Russia is observing a national day of mourning Sunday for the 224 people killed in a plane crash Saturday in Egypt's Sinai Peninsula.
Nearly all of the passengers aboard the Metrojet charter flight were Russian tourists returning to St. Petersburg from the Egyptian resort town of Sharm el-Sheikh. Three Ukrainians are also among the dead.
Emergency crews have recovered at least 129 bodies and both of the plane's black boxes, which record flight data and pilot communications.
In this image released by the Prime Minister's office, Sherif Ismail, right, looks at the remains of a crashed passenger jet in Hassana Egypt, Friday, Oct. 31, 2015.
Egyptian President Abdel Fattah al-Sisi on Sunday said the investigation into the crash "could take months."
Militants claiming affiliation to the Islamic State said they shot down the Airbus A-321. But aviation and military experts believe the group does not have missiles that could have reached the plane's altitude of 9,100 meters.

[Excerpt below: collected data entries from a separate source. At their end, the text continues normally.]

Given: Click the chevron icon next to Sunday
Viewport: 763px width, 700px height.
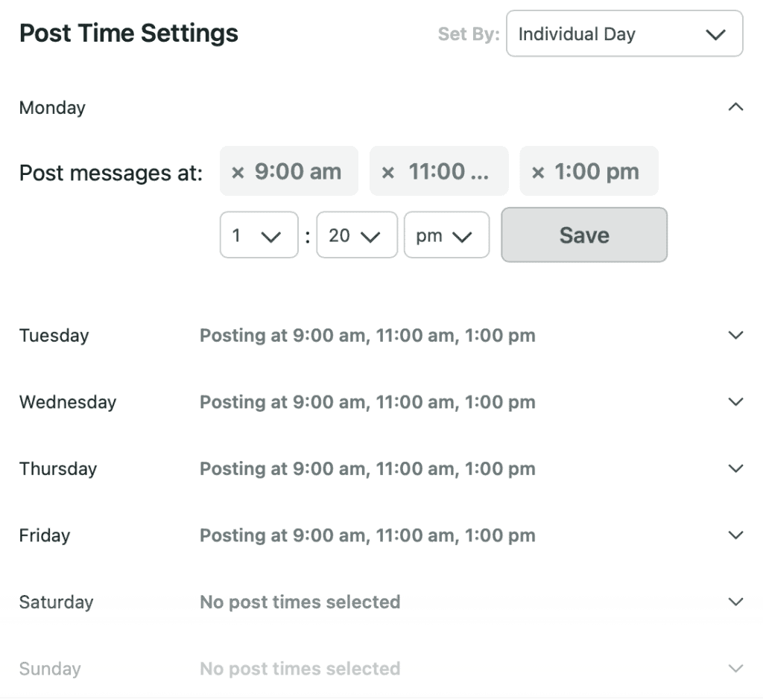Looking at the screenshot, I should pyautogui.click(x=735, y=668).
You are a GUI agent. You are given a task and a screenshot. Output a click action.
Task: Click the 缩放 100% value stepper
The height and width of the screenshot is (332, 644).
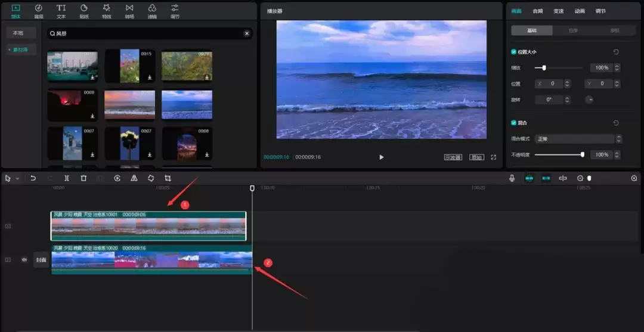pos(617,68)
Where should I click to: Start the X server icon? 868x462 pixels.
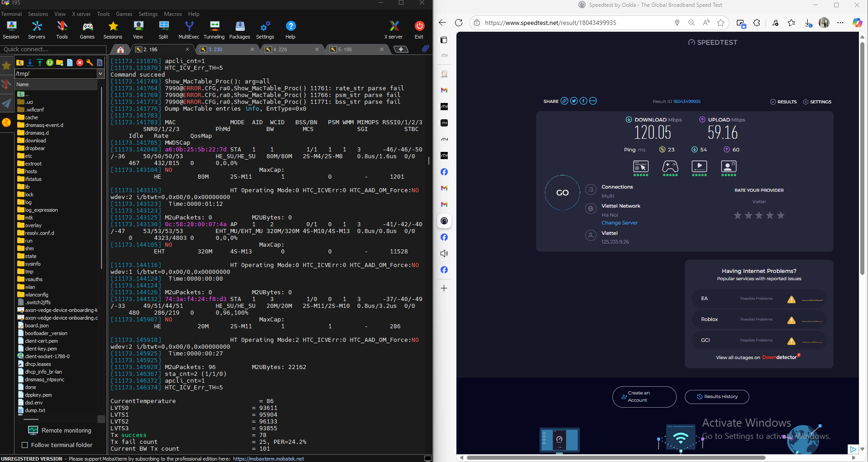393,30
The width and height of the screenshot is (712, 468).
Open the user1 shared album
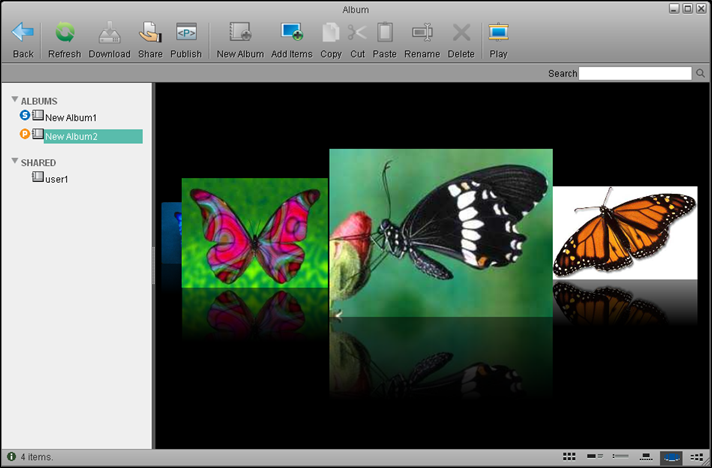[x=56, y=179]
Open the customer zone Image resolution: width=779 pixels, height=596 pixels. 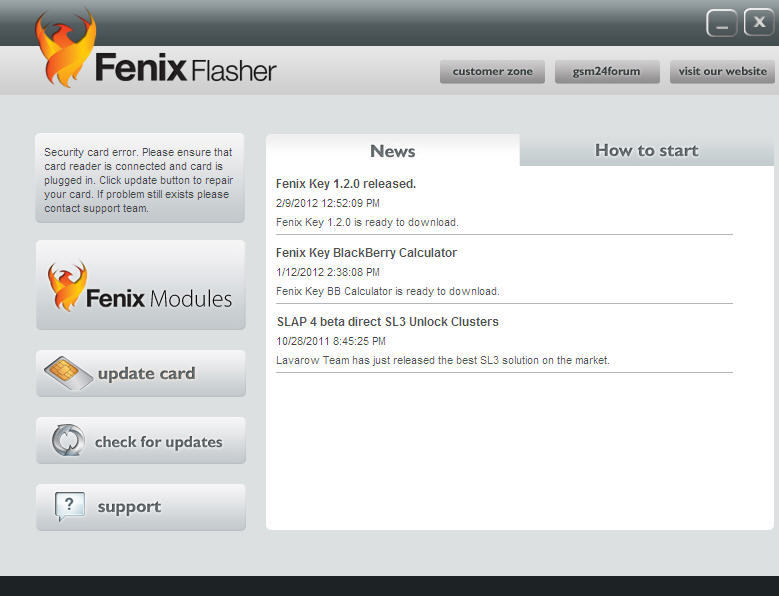(x=492, y=72)
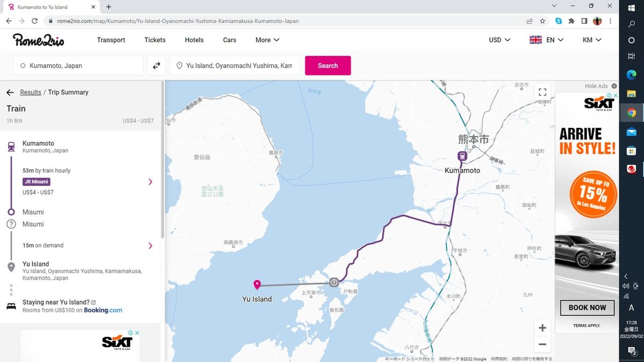Bookmark this page with the star icon
Image resolution: width=644 pixels, height=362 pixels.
(543, 21)
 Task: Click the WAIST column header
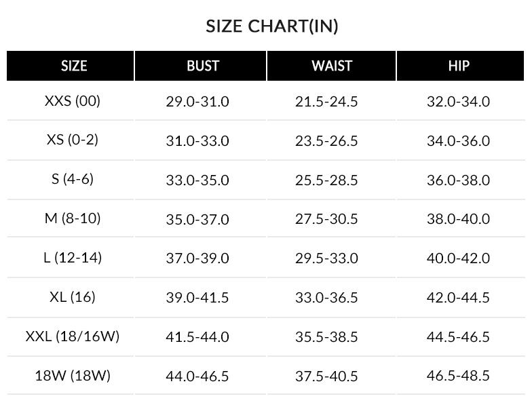pyautogui.click(x=332, y=66)
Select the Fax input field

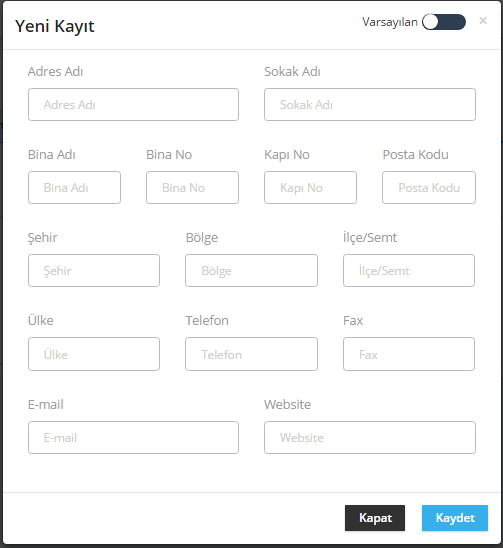(409, 354)
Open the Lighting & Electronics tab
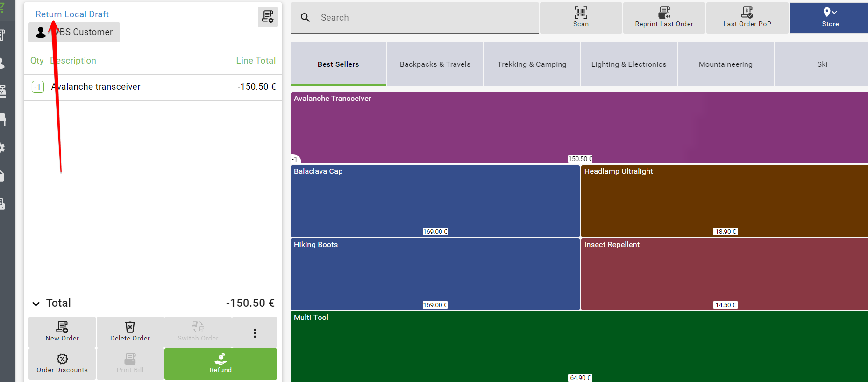Image resolution: width=868 pixels, height=382 pixels. click(x=628, y=64)
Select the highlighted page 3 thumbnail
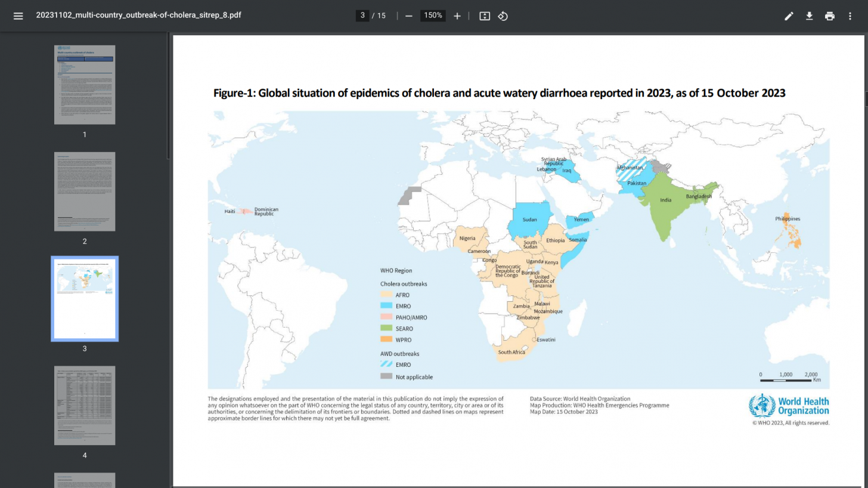Viewport: 868px width, 488px height. 85,298
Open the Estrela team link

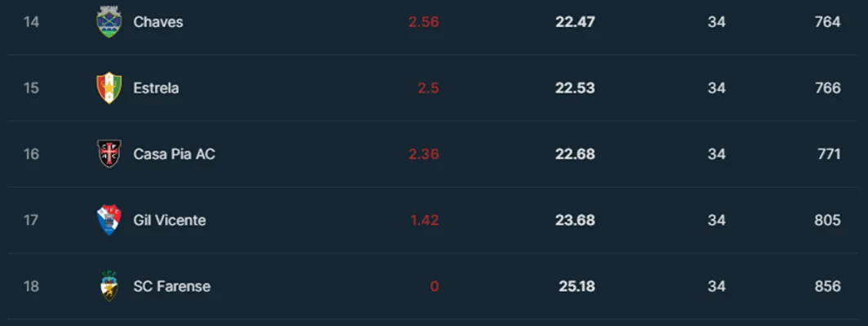click(156, 88)
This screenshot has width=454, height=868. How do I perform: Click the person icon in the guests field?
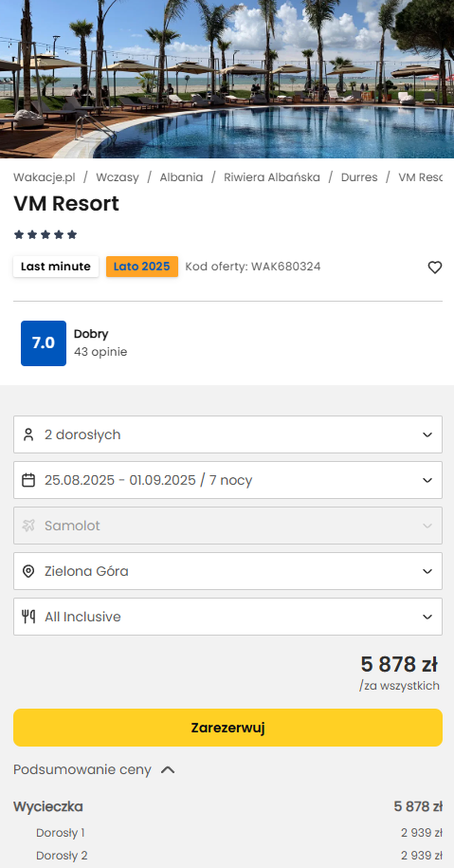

The aircraft went down roughly 100 kilometers south of the town of El-Arish, about 20 minutes after taking off from Sharm el-Sheikh before dawn Saturday.
Egyptian Civil Aviation chief Hossam Kamal said safety checks before the flight did not turn up any problems and said the pilot did not issue an SOS before the plane disappeared.
Two major European airlines - Air France and Lufthansa - said they would stop flying over the area for safety reasons.
Ambulances line up as emergency workers unload bodies of victims from the crash of a Russian aircraft over the Sinai peninsula at the Kabrit military airport, some 20 miles north of Suez, Egypt, Oct. 31, 2015.